Wittgenstein, che amava così tanto andare al cinema (sedendosi in prima fila, come riporta il suo biografo Ray Monk), potrebbe aver visto il "Viaggio sulla Luna" di Méliès. Così come, un altro aspetto interessante di quello che avrebbe potuto essere il rapporto di Wittgenstein con un (possibile, impossibile?) viaggio sulla Luna, è rappresentato dalla sua formazione di ingegnere: egli arriva alla Victoria University di Manchester nel 1908 con l'intenzione di studiare, tra le altre cose, Aeronautica. In un certo senso, quando in "Della Certezza" racconta la favola del bambino, non sta commentando solo ed esclusivamente dalla sua posizione del filosofo, ma anche – sia pure indirettamente – a partire dalla posizione dell'ingegnere (e si tratta, per lui, anche di un'impossibilità meccanica: come fare a volare lì, quale tipo di propulsione sarebbe necessaria, ecc.).

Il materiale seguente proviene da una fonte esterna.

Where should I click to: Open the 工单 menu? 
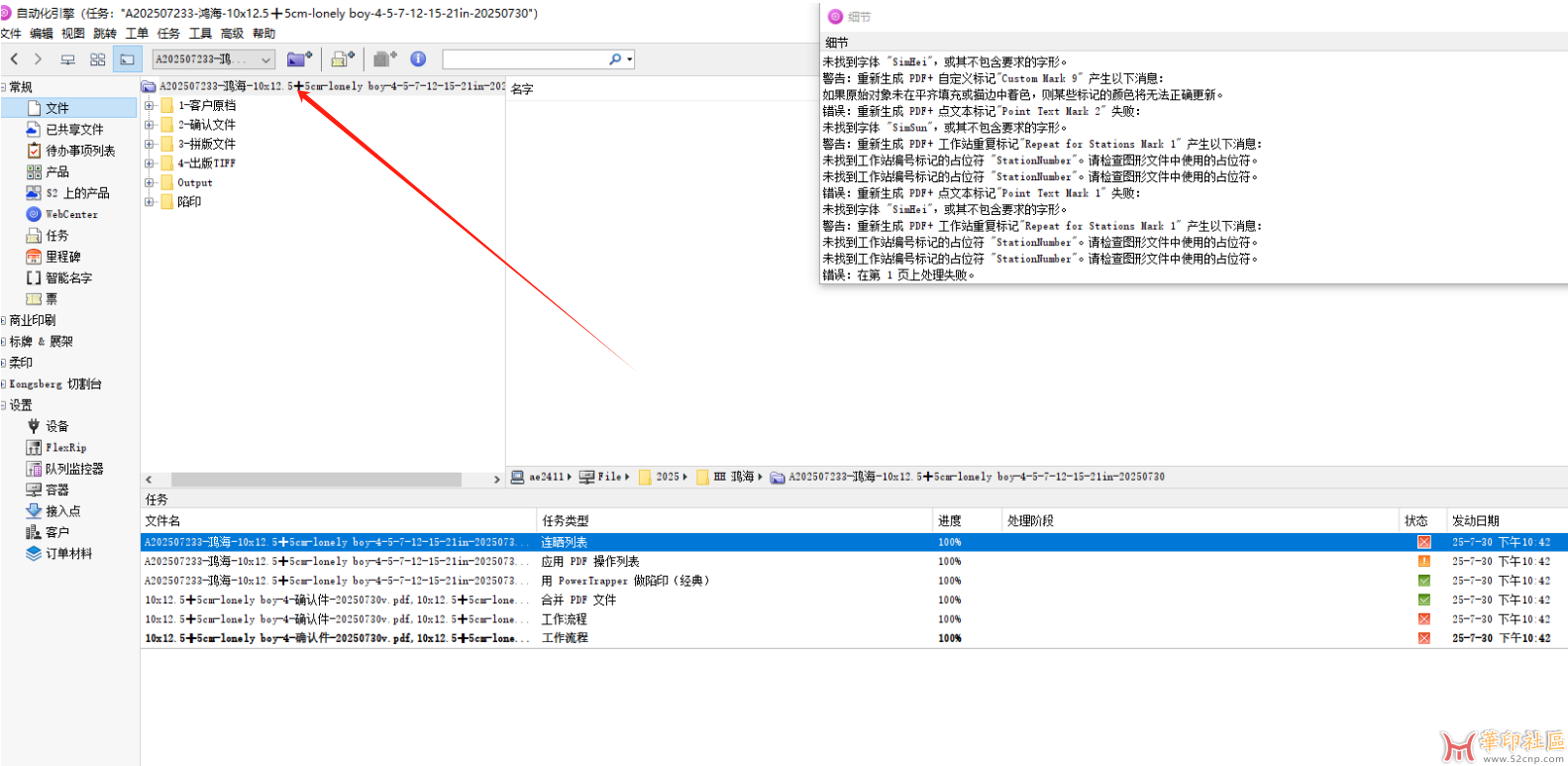click(137, 34)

«106. Un adulto ha raccontato a un bambino di essere stato sulla Luna: il bambino lo racconta a me, e io dico che era soltanto uno scherzo, che quel tizio non è mai stato sulla Luna; che nessuno è mai stato sulla Luna; la Luna è molto, molto lontana da noi, e non ci si può arrampicare o volare fin là. – Se ora però il bambino insiste: che forse un modo per poter arrivare sulla Luna c’è, e che magari io non lo conosco, ecc., – che cosa potrei obiettargli? Che cosa potrei obiettare agli adulti di una tribú che credessero che qualche volta gli uomini vadano sulla Luna (forse interpretano cosí i loro sogni) e che tuttavia ammettessero che con i mezzi attuali non è possibile arrampicarsi sulla Luna o volarci su? – Di solito, però, a una credenza di questo genere un bambino non starà aggrappato e ben presto sarà convinto da quello che gli diciamo in tutta serietà.»